### Exercise data ###

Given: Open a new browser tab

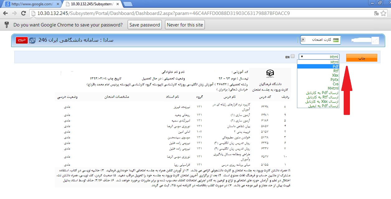Looking at the screenshot, I should click(x=128, y=4).
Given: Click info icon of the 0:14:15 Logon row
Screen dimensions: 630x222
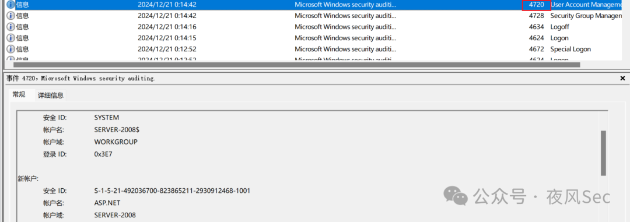Looking at the screenshot, I should coord(11,38).
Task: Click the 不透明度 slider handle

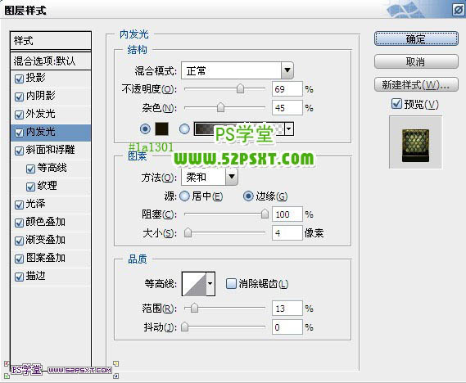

###

(What you have to do)
Repeat the data word for word, excluding any image.

(Reply to the exercise)
Given: Open a new browser tab

Looking at the screenshot, I should click(x=128, y=4).
Given: Click info icon of the 0:14:15 Logon row
Screen dimensions: 630x222
Looking at the screenshot, I should coord(11,38).
Task: Click the 不透明度 slider handle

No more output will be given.